Activation of Branched Chain Amino Acid (BCAA) Catabolism Protect Against AKI

Session Information

  • AKI: Mechanisms - II
    November 03, 2023 | Location: Exhibit Hall, Pennsylvania Convention Center
    Abstract Time: 10:00 AM - 12:00 PM

Category: Acute Kidney Injury

  • 103 AKI: Mechanisms

Authors

  • Gholami, Samaneh, Stony Brook University, Stony Brook, New York, United States
  • Mallipattu, Sandeep K., Stony Brook University, Stony Brook, New York, United States
  • Piret, Sian, Stony Brook University, Stony Brook, New York, United States
Background

BCAA (Valine, Leucine and Isoleucine) catabolic defects are implicated to be determinates of multiple diseases, however it is poorly studied in kidney injuries. Acute kidney injury (AKI) is a major risk factor for development of renal fibrosis and chronic kidney disease (CKD) but there are currently no therapies available to slow or reverse this process. AKI particularly affects proximal tubule cells (PT) and results in fundamental alterations in cellular metabolism. We previously showed that BCAA catabolic enzymes are downregulated in mice treated with the PT-specific toxin aristolochic acid I (AAI) to induce AKI, as well as human CKD. Our aim was to determine whether pharmacological activation of BCAA catabolism using the compound BT2 attenuates AAI-induced AKI.

Methods

C57Bl/6 mice were injected with 3 mg/kg AAI to induce AKI. After evaluating the frequency and dosage of AAI to induce AKI, mice were treated with two injections of AAI three days apart plus 20 mg/kg/day BT2 or DMSO. Serum was collected for urea nitrogen and creatinine measurements, and kidneys for histology, immunofluorescence, gene expression analysis, Western blotting and measurement of BCAA concentrations.

Results

There were no functional or histological differences between controls groups treated with DMSO or BT2 at baseline.
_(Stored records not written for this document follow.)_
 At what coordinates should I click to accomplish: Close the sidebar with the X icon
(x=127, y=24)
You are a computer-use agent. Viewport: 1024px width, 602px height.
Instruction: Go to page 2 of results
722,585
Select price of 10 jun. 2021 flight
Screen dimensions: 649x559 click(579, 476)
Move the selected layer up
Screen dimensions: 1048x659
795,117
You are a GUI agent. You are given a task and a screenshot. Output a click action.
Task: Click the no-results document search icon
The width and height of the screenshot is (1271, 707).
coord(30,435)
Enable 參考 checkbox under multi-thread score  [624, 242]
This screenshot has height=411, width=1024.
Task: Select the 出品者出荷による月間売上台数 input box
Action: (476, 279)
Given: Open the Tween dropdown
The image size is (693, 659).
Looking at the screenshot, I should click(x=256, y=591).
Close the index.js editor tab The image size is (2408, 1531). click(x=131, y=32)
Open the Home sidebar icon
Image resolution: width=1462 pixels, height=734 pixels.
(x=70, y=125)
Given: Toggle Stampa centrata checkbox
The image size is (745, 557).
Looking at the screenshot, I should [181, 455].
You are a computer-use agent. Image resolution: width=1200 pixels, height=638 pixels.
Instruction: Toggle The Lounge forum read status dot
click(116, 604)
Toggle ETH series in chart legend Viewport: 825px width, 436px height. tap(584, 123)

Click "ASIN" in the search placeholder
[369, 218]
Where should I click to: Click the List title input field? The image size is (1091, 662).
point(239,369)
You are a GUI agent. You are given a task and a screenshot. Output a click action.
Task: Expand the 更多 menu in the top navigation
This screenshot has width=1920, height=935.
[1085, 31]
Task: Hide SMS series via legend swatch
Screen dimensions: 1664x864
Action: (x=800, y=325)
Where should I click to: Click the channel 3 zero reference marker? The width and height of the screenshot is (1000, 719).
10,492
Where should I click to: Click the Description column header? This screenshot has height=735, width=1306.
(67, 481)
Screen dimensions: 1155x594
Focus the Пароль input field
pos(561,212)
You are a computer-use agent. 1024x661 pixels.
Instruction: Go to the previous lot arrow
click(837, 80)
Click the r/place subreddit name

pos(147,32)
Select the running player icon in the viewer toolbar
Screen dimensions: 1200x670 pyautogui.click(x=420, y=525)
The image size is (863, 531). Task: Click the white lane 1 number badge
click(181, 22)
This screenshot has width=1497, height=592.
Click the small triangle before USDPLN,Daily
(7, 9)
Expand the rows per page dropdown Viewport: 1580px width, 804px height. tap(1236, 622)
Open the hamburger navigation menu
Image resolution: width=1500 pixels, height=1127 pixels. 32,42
Kidney function as assessed by creatinine and BUN was significantly reduced in mice treated with AAI but improved significantly in AAI+BT2 mice. Lotus lectin staining for mature PT showed extensive loss of PT in AAI-treated mice which was significantly rescued in AAI+BT2 mice. Moreover, PT injury markers such as kidney injury molecule1 (Kim-1), vimentin (Vim) and cytokeratin 20 (KRT-20) which were induced by AAI, were also attenuated in AAI+BT2 mice. We also identified an increased BCAA accumulation in kidney cortex of mice treated with AAI compared with controls, which was attenuated in AAI+BT2 mice. Interestingly, m-TORC1 pathway showed significant increase in AAI treated mice compared to controls which may be due to leucine accumulation in PT cells, whereas phospho-mTOR was reduced in AAI+BT2 mice.

Conclusion

Pharmacological activation of BCAA catabolism attenuated AKI features in mice by improving metabolism and reducing BCAA accumulation in cells which may be toxic for PT cells.